Exercise prompt -
Transcribe word for word the section of the records below that opens with the line containing "Given: Click the ACCOUNT LOGIN heading" and closes with the line containing "Given: Click the info"; drop every picture.
(Beginning of Records to use)
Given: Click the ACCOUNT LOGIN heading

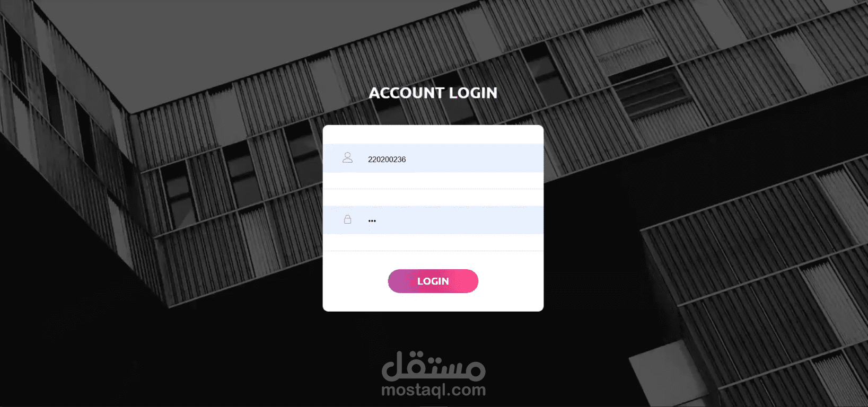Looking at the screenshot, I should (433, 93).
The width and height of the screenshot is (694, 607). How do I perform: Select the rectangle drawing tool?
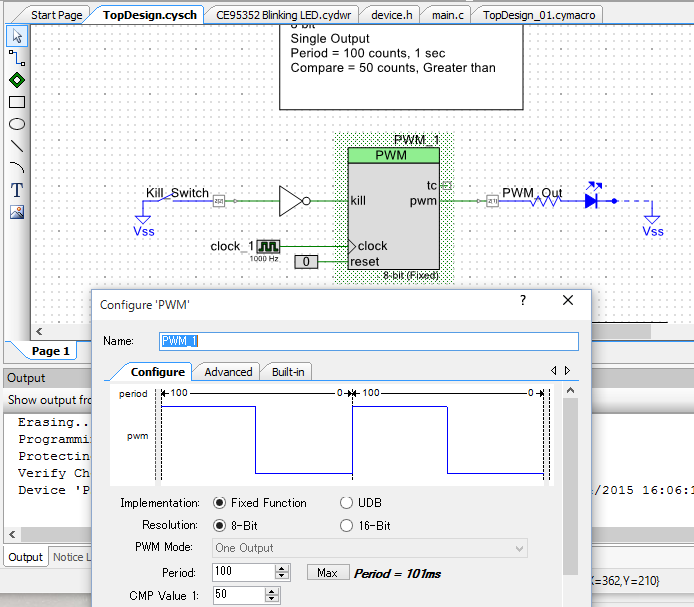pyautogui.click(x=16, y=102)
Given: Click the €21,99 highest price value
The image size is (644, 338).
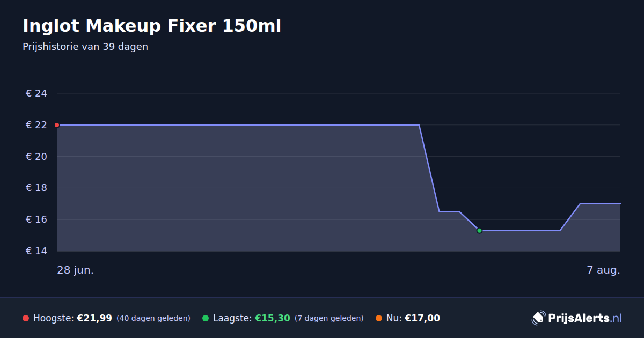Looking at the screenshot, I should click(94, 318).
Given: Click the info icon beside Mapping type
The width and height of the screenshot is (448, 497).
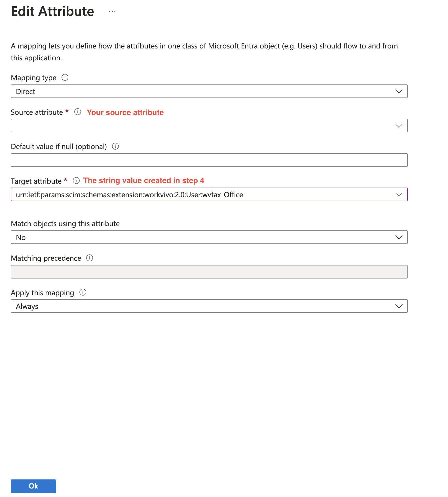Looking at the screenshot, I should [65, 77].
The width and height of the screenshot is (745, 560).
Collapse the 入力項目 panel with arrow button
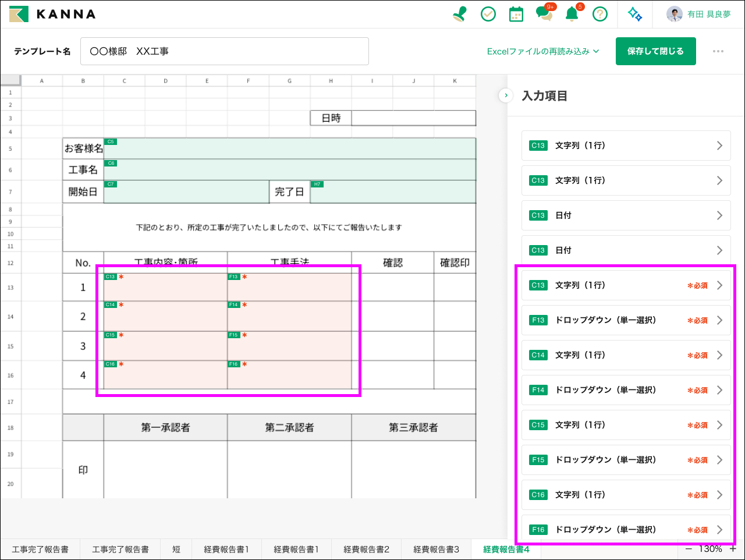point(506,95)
(End of Records to use)
(Beginning of Records to use)
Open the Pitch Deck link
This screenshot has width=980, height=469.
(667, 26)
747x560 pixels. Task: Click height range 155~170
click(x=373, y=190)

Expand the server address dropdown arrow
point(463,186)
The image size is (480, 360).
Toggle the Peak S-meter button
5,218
(End of Records to use)
Exercise result -
Given: Click the ACCOUNT LOGIN heading

Looking at the screenshot, I should (433, 93).
The width and height of the screenshot is (694, 607). How do I perform: Select the rectangle drawing tool?
pyautogui.click(x=16, y=102)
Given: Click the €21,99 highest price value
The image size is (644, 338).
Looking at the screenshot, I should click(94, 318).
Given: Click the info icon beside Mapping type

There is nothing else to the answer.